**Data to process**

--- START ---

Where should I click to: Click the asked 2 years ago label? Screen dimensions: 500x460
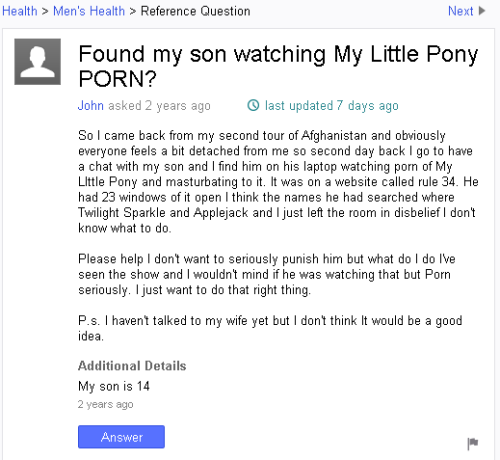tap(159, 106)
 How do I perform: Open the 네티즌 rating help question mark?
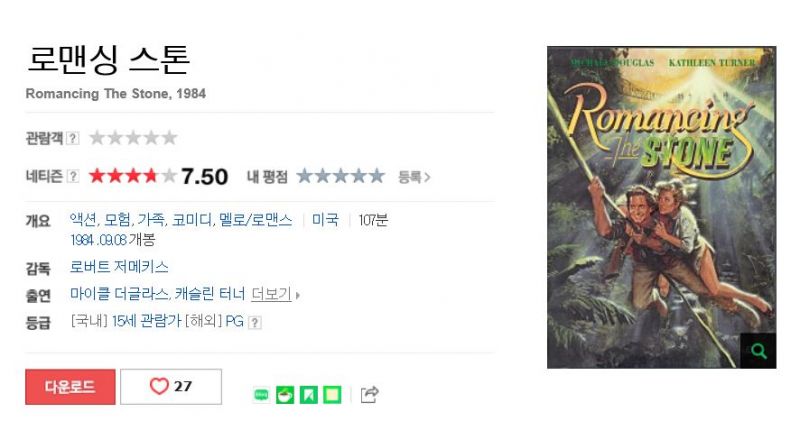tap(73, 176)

--- END ---
--- START ---

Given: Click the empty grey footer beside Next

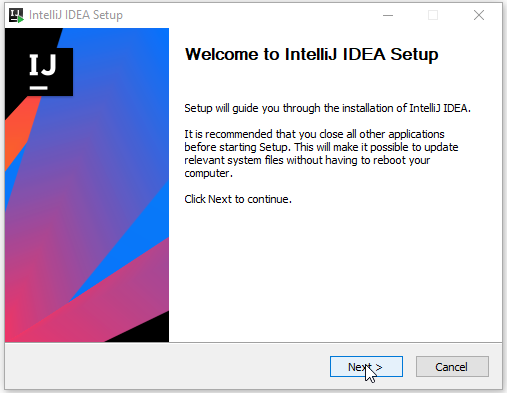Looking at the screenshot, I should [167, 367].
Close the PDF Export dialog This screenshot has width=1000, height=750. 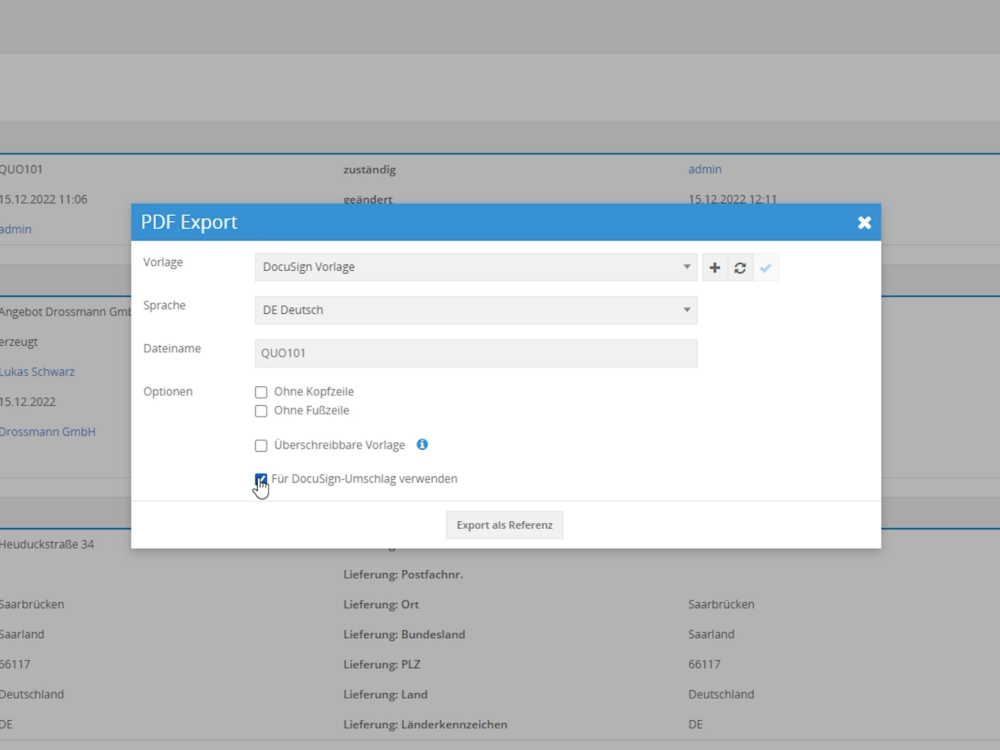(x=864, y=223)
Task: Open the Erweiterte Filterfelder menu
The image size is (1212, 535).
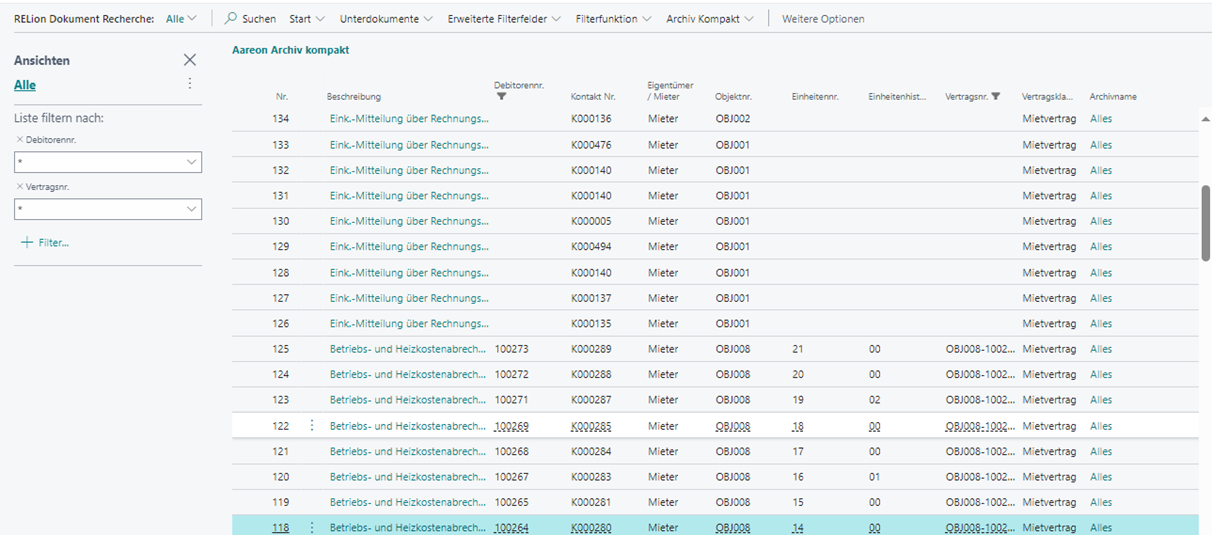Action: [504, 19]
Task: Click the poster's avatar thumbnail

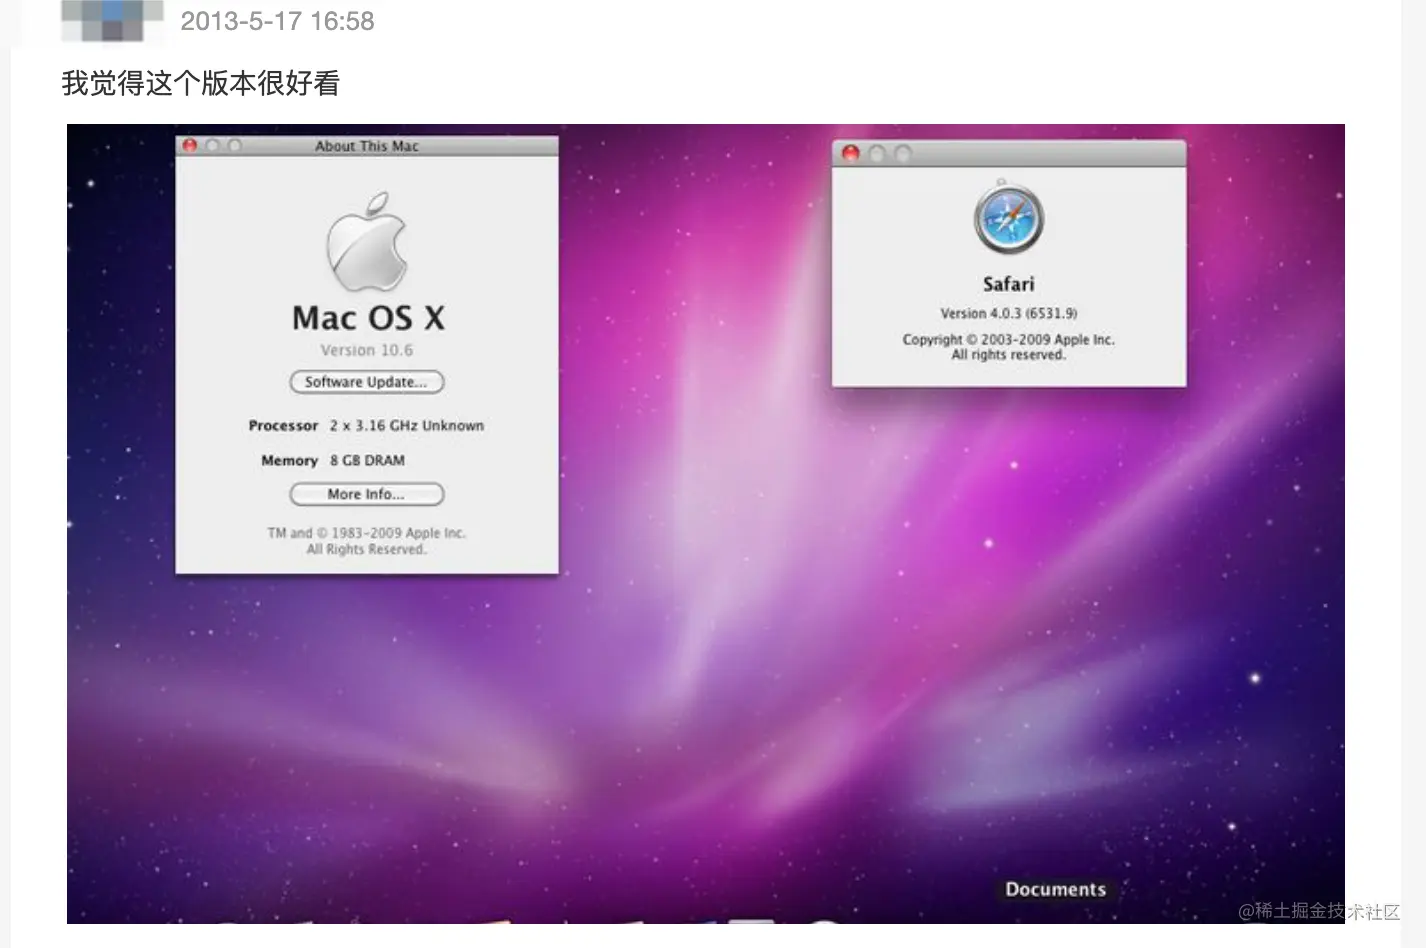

--- END ---

**Task directions**
Within these entries, output exactly the lines starting at the one with "The image size is (1212, 535)." and finishing at the one with "Task: Click the poster's avatar thumbnail". Leave pictures out of the output.

**Task solution**
The image size is (1212, 535).
Action: [504, 19]
Task: Click the poster's avatar thumbnail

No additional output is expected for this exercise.